Image Source: The B2B Institute
Three topics have dominated much of the conversation in B2B marketing circles over the past few years - technology, data, and content. The explosive proliferation of marketing technologies has been well documented. For example, Scott Brinker's latest graphic of the marketing technology landscape includes 8,000 martech solutions. "Data analytics" has become one of the hottest buzzwords in marketing, and many companies are investing heavily in marketing analytics capabilities.
Meanwhile, content marketing has become nearly ubiquitous. The 2018 content marketing survey by the Content Marketing Institute and MarketingProfs, found that 91% of B2B companies were using content marketing. The adoption of content marketing is now so widespread that it is no longer specifically tracked in this research.Technology, data, and content are all critical components of successful B2B marketing in a world of abundant information and empowered buyers. However, it's critical to remember that B2B buying decisions are made by human beings, and therefore it's never been more important for B2B marketers to understand how people make economic decisions and to incorporate psychological principles of human decision-making into their marketing strategy.
For decades, most economists have assumed that humans make economic decisions rationally. According to standard economic theory, they weigh the economic costs and benefits of their decisions, have relatively stable preferences, and they usually act to maximize their economic self interest. In the late 1970's, psychologists Daniel Kahneman (who later won the Nobel Prize for economics) and Amos Tversky began publishing a number of scientific papers that contradicted the rational view of human nature held by mainstream economists.
Kahneman and Tversky's work pioneered a new discipline that later came to be called behavioral economics. In 2008, two books - Predictably Irrational by Dan Ariely and Nudge by Richard Thaler and Cass Sunstein - raised popular awareness of behavioral economics and put it on the radar screens of business and marketing leaders.

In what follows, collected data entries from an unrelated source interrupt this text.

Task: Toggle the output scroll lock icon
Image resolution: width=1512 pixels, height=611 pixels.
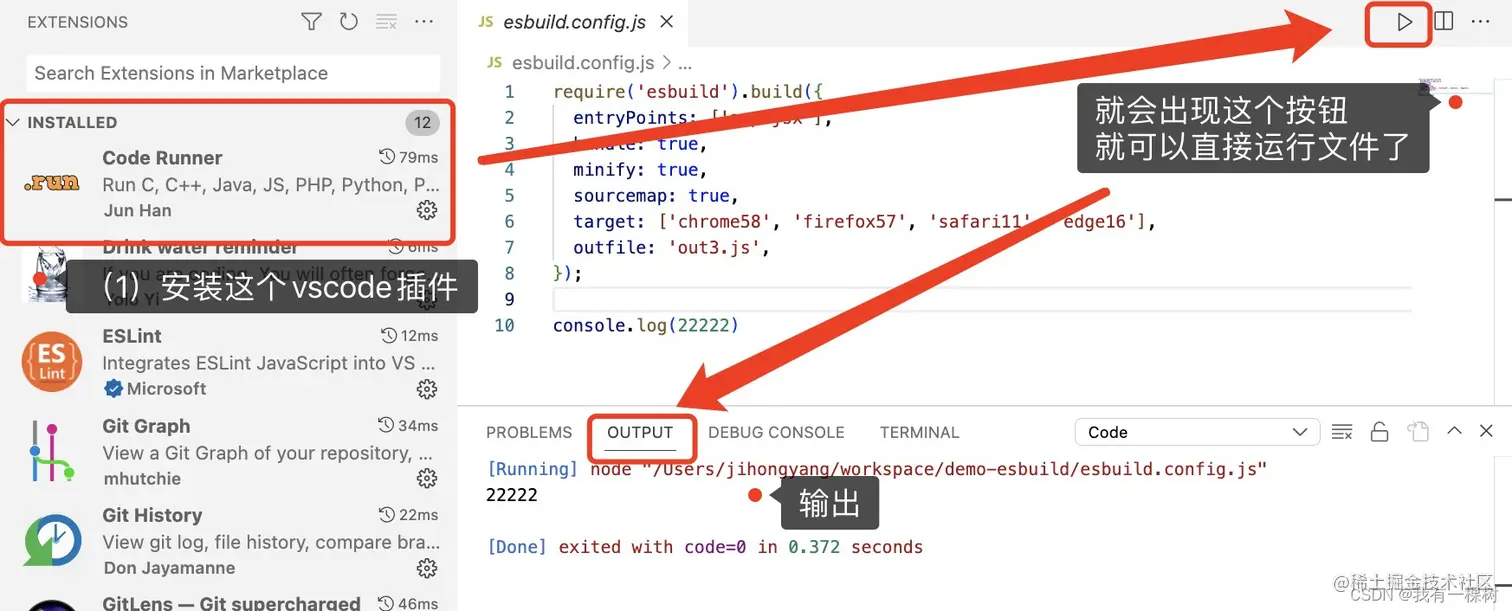Action: click(1379, 432)
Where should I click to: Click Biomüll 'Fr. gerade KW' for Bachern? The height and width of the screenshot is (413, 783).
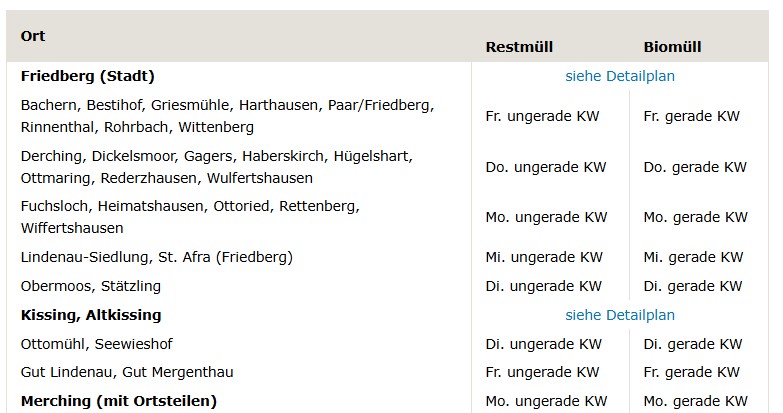[x=691, y=116]
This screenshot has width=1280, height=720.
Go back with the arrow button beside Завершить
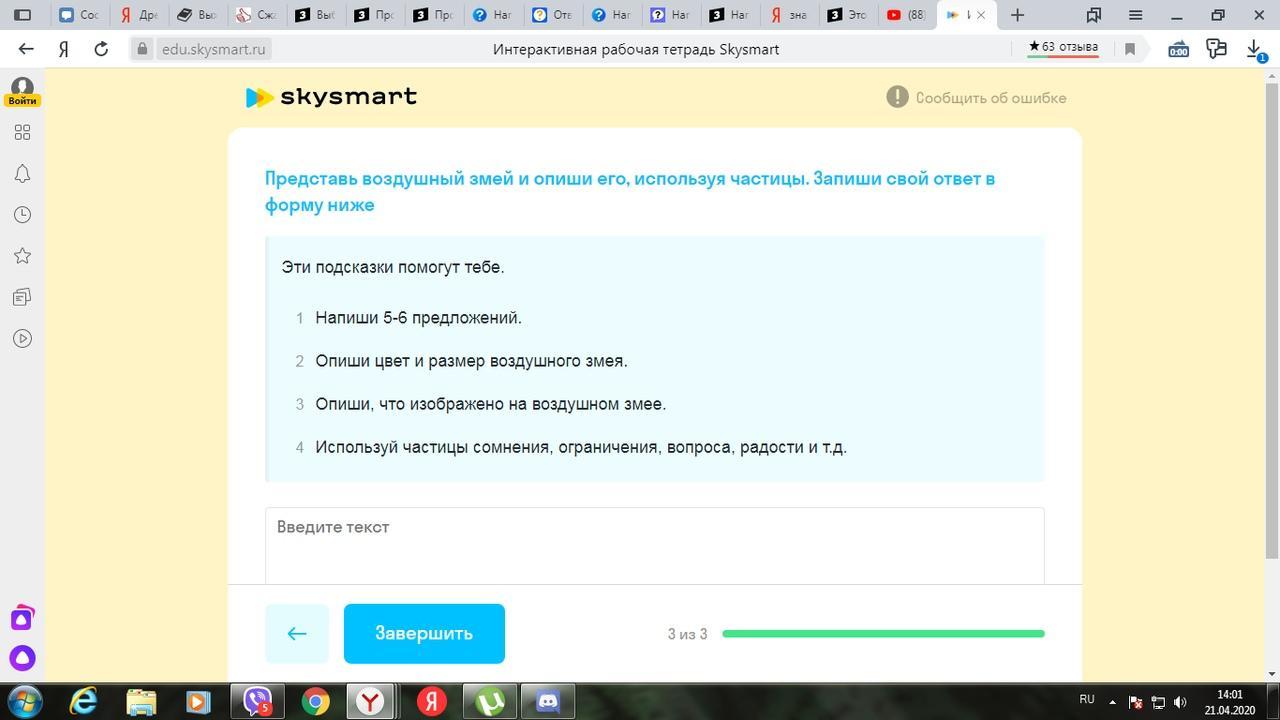coord(297,633)
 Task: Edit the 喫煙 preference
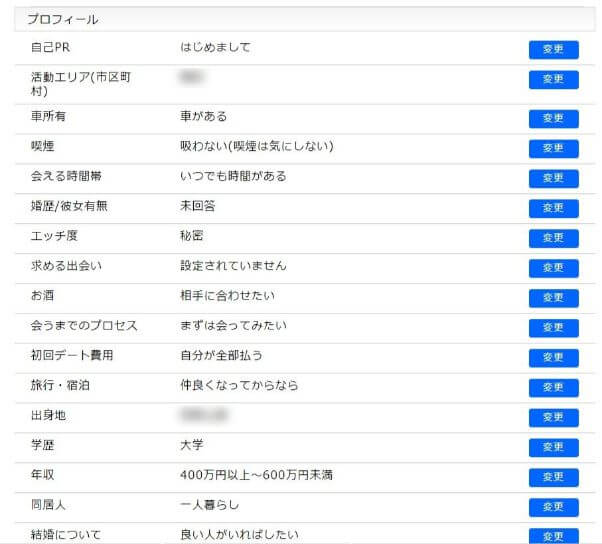coord(553,148)
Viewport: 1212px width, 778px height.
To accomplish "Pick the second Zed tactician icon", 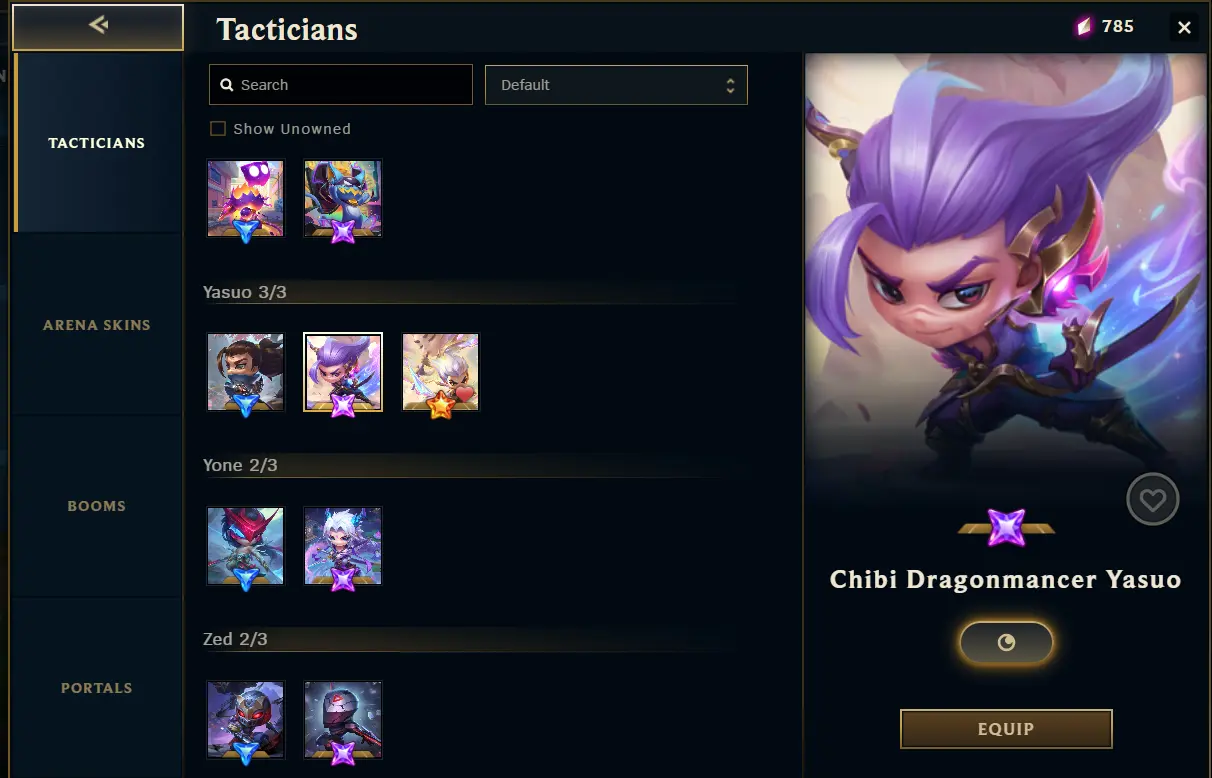I will pyautogui.click(x=343, y=720).
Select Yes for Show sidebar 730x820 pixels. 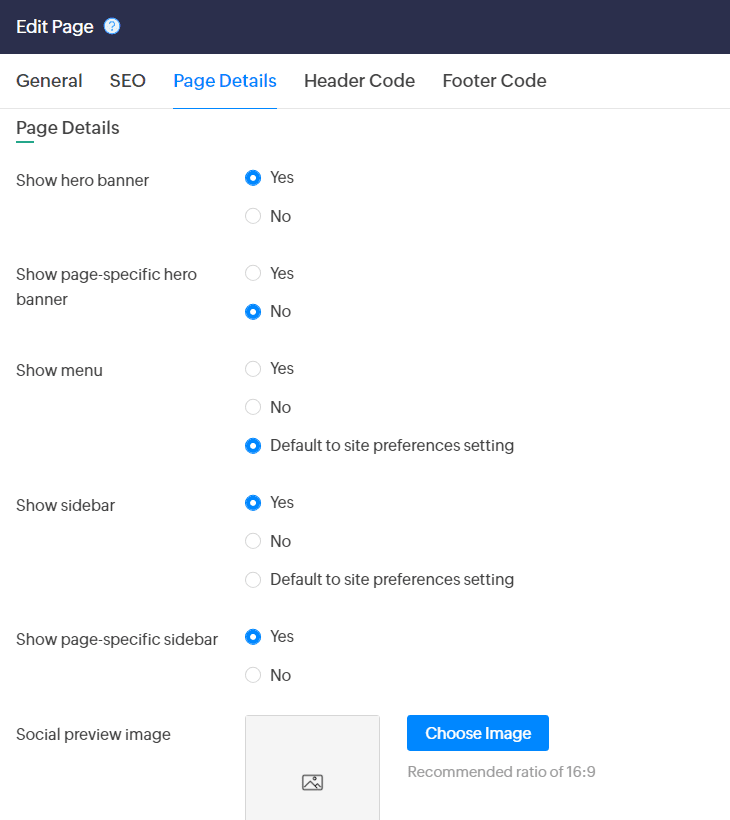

The truth is, marketers have been using principles of behavioral economics for years, albeit largely unwittingly. A 2010 article in McKinsey Quarterly put it this way: "Long before behavioral economics had a name, marketers were using it. 'Three for the price of two' offers and extended-payment layaway plans became widespread because they worked - not because marketers had run scientific studies showing that people prefer a supposedly free incentive to an equivalent price discount or that people often behave irrationally when thinking about future consequences."